Torna la tensione sui differenziali, Spagna sopra Irlanda

di Redazione Commenta

Cambio di rotta per il mercato dei titoli di Stato; dopo un’apertura positiva dell’azionario a cui è seguita una riduzione dei differenziali in Eurozona gli investitori cambiano opinione sul post-elezioni in Grecia e torna la sfiducia.

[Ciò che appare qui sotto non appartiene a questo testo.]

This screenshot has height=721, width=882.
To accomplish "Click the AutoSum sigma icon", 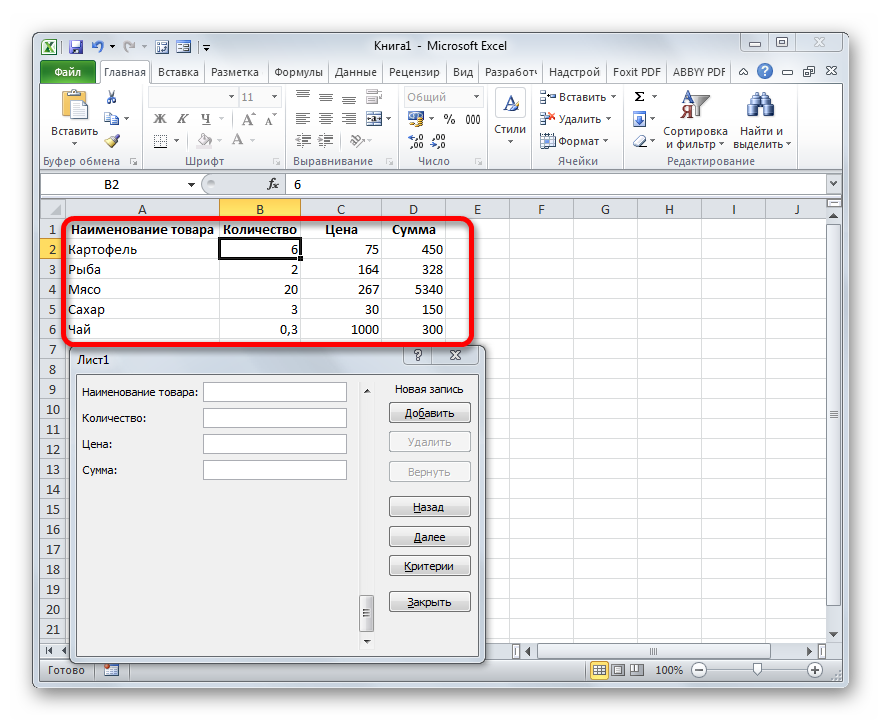I will pos(640,97).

Il differenziale sale ancora e la situazione peggiore si registra in Spagna sui Bonos, seguiti dai titoli di Stato Irlandesi. Dopo l’euforia per aver sventato l’uscita dall’area Euro gli investitori tirano un respiro di sollievo, visto che le conseguenze di una spaccatura interna alla Moneta Unica erano imprevedibili. Tuttavia ora si guarda al futuro che se questa mattina sembrava sostenibile ora spaventa i mercati.

TROIKA AD ATENE DOPO FORMAZIONE GOVERNO GRECIA

Dopo la formazione del nuovo Governo la Grecia riceverà la visita del triumvirato composto da Fondo Monetario Internazionale, Banca Centrale Europea e Commissione Europea. Verrà quindi deciso l’entità degli aiuti da destinare al riassetto del Paese, che è solo il primo dei problemi dell’Eurozona.

Dopo aver definito i dettagli relativi ad Atene, l’Unione Europea dovrà occuparsi della situazione in Spagna con la ricapitalizzazione di Bankia e la riattivazione del sistema del credito, ora praticamente fermo.

IL VOTO IN GRECIA NON PLACA LA TENSIONE SUGLI SPREAD

Sale anche lo spread Btp-Bund; il differenziale tra i titoli di Stato tedeschi e quelli Italiani a 10 anni sfiora 460 punti base dopo essere sceso sotto a 450, oscillando pericolosamente intorno al top relativo di breve a 470 che ora diventa il punto di pericolo.